:: Source passage
Comment 7 Abhinav Dahiya 2019-03-27 18:35:14 UTC

https://bugzilla.redhat.com/show_bug.cgi?id=1688454#c5

is not related to this bug.


> The upgrade is done on ci-builds.
> After upgrading, console is not accessible and oc-cli is very very slow.

> I am wondering what to do in such situation? Is there rolling-back if upgrade failed.

rollbacks are not supported or performed automatically.

And based on these logs:
> # time oc status
> Error from server (ServiceUnavailable): the server is currently unable to handle the request (get routes.route.openshift.io)
> Error from server (ServiceUnavailable): the server is currently unable to handle the request (get buildconfigs.build.openshift.io)
> Error from server (ServiceUnavailable): the server is currently unable to handle the request (get builds.build.openshift.io)
> Error from server (ServiceUnavailable): the server is currently unable to handle the request (get imagestreams.image.openshift.io)
> Error from server (ServiceUnavailable): the server is currently unable to handle the request (get deploymentconfigs.apps.openshift.io)

There was a failure to upgrade openshift-apiserver.

Can you provide information if upgrade is still failing... if it is please provide `oc get co -oyaml` `oc get clusterversion -oyaml` so that we can track which operator is failing.

Comment 8 Hongkai Liu 2019-03-27 19:16:08 UTC

Thanks, Abhinav,

already redid the test in Comment 5.
upgrade was good there ... except the process percentage is not incremental.

Let me know if you think I should run the update again.

Comment 9 Abhinav Dahiya 2019-03-27 19:19:46 UTC

(In reply to Hongkai Liu from comment #8)
> Thanks, Abhinav,
> 
> already redid the test in Comment 5.
> upgrade was good there ... except the process percentage is not incremental.

That's a separate issue. And we are already tracking that. :)

> Let me know if you think I should run the update again.

Comment 11 errata-xmlrpc 2019-06-04 10:45:47 UTC

Since the problem described in this bug report should be
resolved in a recent advisory, it has been closed with a
resolution of ERRATA.

For information on the advisory, and where to find the updated
files, follow the link below.

If the solution does not work for you, open a new bug report.

https://access.redhat.com/errata/RHBA-2019:0758
::::
:: Data shown
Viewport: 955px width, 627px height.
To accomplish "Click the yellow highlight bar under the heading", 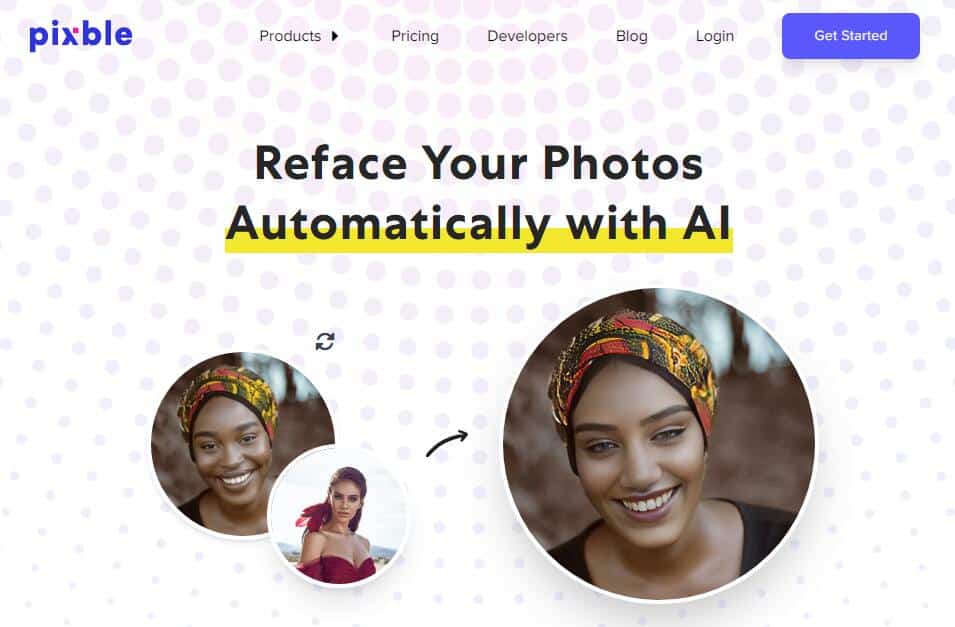I will pyautogui.click(x=479, y=244).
::::
** Work instructions **
a. Answer these from the bug thread, one line each:
(i) Does the thread say rollbacks are supported when an upgrade fails?
(ii) Which component failed to upgrade, based on the `oc status` logs?
(iii) What resolution was the bug report closed with?
b. Transcribe the part of the bug thread between "is not related" and "or performed automatically.", inclusive.
c. According to the bug thread, why is the reporter asked to provide the output of `oc get co -oyaml` and `oc get clusterversion -oyaml`?

** Solutions per task **
a.
(i) No. Rollbacks are not supported or performed automatically.
(ii) openshift-apiserver
(iii) ERRATA

b.
is not related to this bug.


> The upgrade is done on ci-builds.
> After upgrading, console is not accessible and oc-cli is very very slow.

> I am wondering what to do in such situation? Is there rolling-back if upgrade failed.

rollbacks are not supported or performed automatically.

c. The output is requested if the upgrade is still failing, so that they can track which operator is failing.